Soundtrack was officially announced on March 19.

== Reception ==
The drama garnered many critical reviews, positive responses, and discussions among viewers. One of the most famous quotes from the main character, Wei Ruolai: “There is an old saying in China that you can take advantage of the long wind and break through thousands of miles of waves. The barren land you see, as long as you give time and patience, will definitely grow into a good economic land that is enough to support the world.” It has not only been used for publicity by major cultural and tourism companies, but also used by China Nuclear Energy, Sinopec, China Energy Construction, China Shipbuilding Industry, China General Nuclear Power Corporation, China Three Gorges, China Grain Reserves, China Post, State-owned Assets, Xiaoxin Kirin Software, and other units.

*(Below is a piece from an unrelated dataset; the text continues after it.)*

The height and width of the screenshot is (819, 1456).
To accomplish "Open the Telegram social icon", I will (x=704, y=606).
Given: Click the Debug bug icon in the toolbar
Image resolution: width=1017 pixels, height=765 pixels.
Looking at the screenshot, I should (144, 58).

The Xinhua Daily Telegraph said that War of Faith is a "breakthrough in the perspective of traditional spy war works" and "broaden[s] the audience['s perspective of] espionage works". The historical background related to the plot has triggered heated discussions among netizens. Following the clues such as the names of people and places appearing in the play, netizens relived history as the plot progressed. The perspective of the drama is unique. It cuts into the spy war theme from a financial perspective, which has never been seen in previous spy war dramas.

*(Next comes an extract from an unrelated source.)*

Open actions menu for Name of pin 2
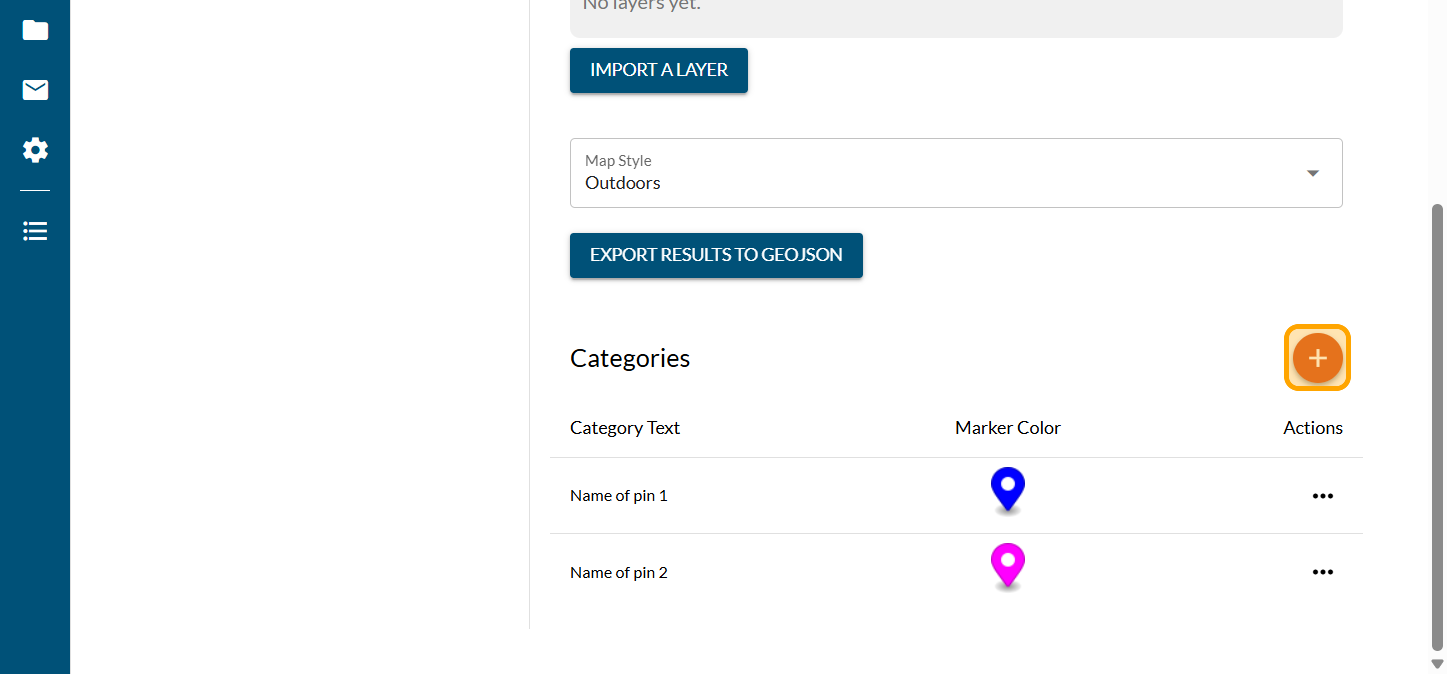The width and height of the screenshot is (1447, 674). pos(1322,572)
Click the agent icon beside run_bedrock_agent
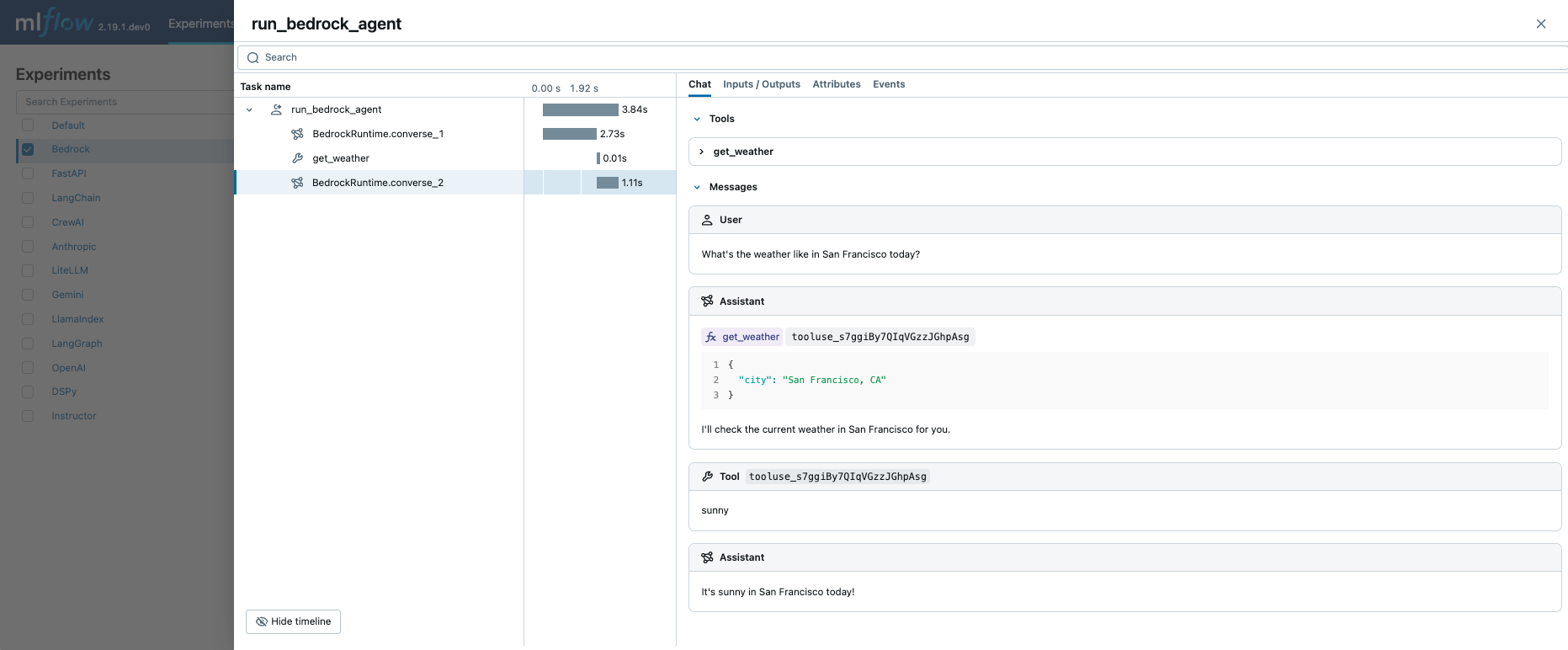Screen dimensions: 1568x650 click(276, 109)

The People's Daily praised the drama for its "cinematic quality from the shooting angle to the color tone" and "excellent character creation". From the protagonist to the supporting role, almost every actor used wonderful performances to bring the characters to life and let the audience "turn on this drama and feel as if they have traveled through time and space in person, gaining an immersive experience."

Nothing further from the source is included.